Written exercise:
Copy the records word for word. Start at the line that contains "The height and width of the screenshot is (1140, 988)." and keep going through the last line of the records.

▼

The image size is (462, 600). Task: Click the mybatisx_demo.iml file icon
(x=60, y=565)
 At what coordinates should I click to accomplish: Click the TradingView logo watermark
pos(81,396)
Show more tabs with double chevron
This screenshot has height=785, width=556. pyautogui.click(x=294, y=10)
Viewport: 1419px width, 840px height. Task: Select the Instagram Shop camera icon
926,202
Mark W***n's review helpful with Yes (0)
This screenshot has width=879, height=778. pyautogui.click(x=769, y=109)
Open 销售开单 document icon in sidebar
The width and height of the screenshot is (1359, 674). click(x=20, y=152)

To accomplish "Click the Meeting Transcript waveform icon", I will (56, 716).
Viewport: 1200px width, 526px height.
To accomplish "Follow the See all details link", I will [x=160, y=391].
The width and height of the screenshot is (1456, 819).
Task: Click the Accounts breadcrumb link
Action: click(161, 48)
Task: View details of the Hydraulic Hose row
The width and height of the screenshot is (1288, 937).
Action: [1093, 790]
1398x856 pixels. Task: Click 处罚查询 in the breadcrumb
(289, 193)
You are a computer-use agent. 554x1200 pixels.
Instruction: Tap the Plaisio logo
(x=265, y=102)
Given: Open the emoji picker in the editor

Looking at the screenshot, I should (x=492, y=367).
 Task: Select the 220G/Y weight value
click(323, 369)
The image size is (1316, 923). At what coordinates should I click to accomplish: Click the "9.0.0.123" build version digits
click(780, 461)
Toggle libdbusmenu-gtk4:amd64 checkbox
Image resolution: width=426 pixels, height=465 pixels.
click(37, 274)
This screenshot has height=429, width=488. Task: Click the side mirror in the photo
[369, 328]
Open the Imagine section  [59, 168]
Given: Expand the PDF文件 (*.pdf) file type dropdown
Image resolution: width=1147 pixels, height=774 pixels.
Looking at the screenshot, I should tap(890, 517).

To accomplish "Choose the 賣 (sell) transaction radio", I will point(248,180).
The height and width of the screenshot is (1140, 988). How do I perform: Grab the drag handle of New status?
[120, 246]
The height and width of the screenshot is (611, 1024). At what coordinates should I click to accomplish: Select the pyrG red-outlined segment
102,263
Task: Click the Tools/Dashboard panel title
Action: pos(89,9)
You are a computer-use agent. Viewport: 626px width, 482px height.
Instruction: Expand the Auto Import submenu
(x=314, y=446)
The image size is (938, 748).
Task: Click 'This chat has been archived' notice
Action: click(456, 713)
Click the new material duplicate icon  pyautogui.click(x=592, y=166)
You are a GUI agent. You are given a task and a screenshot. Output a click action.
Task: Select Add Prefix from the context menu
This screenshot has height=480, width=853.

▲

Task answer:
The height and width of the screenshot is (1140, 988). How do I perform: Grab the drag handle of New status?
[120, 246]
The height and width of the screenshot is (611, 1024). At what coordinates should I click to accomplish: Select the pyrG red-outlined segment
102,263
Task: Click the Tools/Dashboard panel title
Action: pos(89,9)
You are a computer-use agent. Viewport: 626px width, 482px height.
Instruction: Expand the Auto Import submenu
(x=314, y=446)
The image size is (938, 748).
Task: Click 'This chat has been archived' notice
Action: click(456, 713)
Click the new material duplicate icon  pyautogui.click(x=592, y=166)
You are a GUI agent. You are given a task and a screenshot. Output a click action.
Task: Select Add Prefix from the context menu
This screenshot has height=480, width=853.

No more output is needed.